Benjamin Sabbah, Responsable Cellule Usages & Prospection, direction commerciale France de l’Agence France-Presse, qui enseigne l’économie des médias à l’ESJ-Sciences Po Lille :

« La notion de « deuxième écran », une réalité aujourd’hui »

Qu’est pour vous le fact-checking (FC) et pourquoi en parle-t-on plus ?

Les fondamentaux du journalisme consistent à sortir de l’info, ou quand l’info est sortie par d’autres, à la vérifier puis à y ajouter des détails. D’habitude le job consiste à écarter les éléments faux de l’article. Le FC se concentre au contraire sur les éléments erronés. Il devient primordial à l’heure de l’infobésité. Les fake news, et auparavant les rumeurs, ont toujours existé. Mais ce qui est nouveau est cette intention de tromper le public pour faire de l’argent. On connaissait la volonté des médias porte-paroles de gouvernement exerçant du soft-power voire de la manipulation de foule, mais on découvre la volonté de certaines personnes sur la Toile de raconter des choses hallucinantes pour provoquer un buzz. Les clics sont autant de publicités lucratives pour eux. Le FC s’est donc imposé. En France les Décodeurs du Monde ont vraiment initié le mouvement. 2006 a été une année charnière. Est apparue la notion de deuxième écran. Pendant qu’on regarde un évènement sur l’un, on vérifie la résonnance sur l’autre. Le « live tweet » permet de « debunker » des contre-vérités en direct.
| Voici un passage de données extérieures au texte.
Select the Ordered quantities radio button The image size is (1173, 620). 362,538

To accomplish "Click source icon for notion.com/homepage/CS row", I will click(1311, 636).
Y a-t-il dans cette pratique uniquement du positif ?

Je le pense. Des centaines de rumeurs se propagent chaque jour par la Toile, et il faut un pendant. Mais le job des médias est de relayer des informations vraies, pas de démanteler des fausses nouvelles et de retrouver leur origine. Il est irrationnel économiquement que tout le monde vérifie de son côté, alors que la crise de la presse oblige à une masse salariale contrainte. C’est peut-être le job d’une agence, ou d’un nouvel acteur qui inventera un nouveau modèle. Et qui se servira certainement des robots à reconnaissance vocale. Les discours seront enregistrés au peigne fin et les données énoncées, précisément vérifiées. Entre l’intelligence artificielle et l’intelligence humaine des journalistes existe un entre-deux : le crowd-sourcing, avec des informations qui comportent une certaine couleur de fiabilité selon l’avis de la communauté, comme Slate l’a initié.

Comment entrevoyez-vous le futur ?

Nous vivons ce paradoxe post-moderne d’une société de l’information où les organes de presse ferment les uns après les autres ou suppriment des postes. Les citoyens, consommateurs, travailleurs, électeurs, militants… prennent conscience qu’ils doivent être les plus informés possible, mais ils ne veulent pas payer l’information, surtout en ligne. Nous en sortirons forcément, les nouvelles générations vont s’habituer à rémunérer ceux qui les renseignent intelligemment et sûrement. Ce qui passe aussi par des services personnalisés. J’imagine des start-up spécialisées dans le FC, vendant leur prestation aux médias, aidées par les technologies. Mais je crois que le salut passera surtout par l’éducation de nos enfants en matière de médias, afin de rétablir la confiance au sein du triangle population-politiques-journalistes. Des gens éclairés ne verront plus des complots dans chaque déclaration inexacte. Il en va de la salubrité de notre démocratie.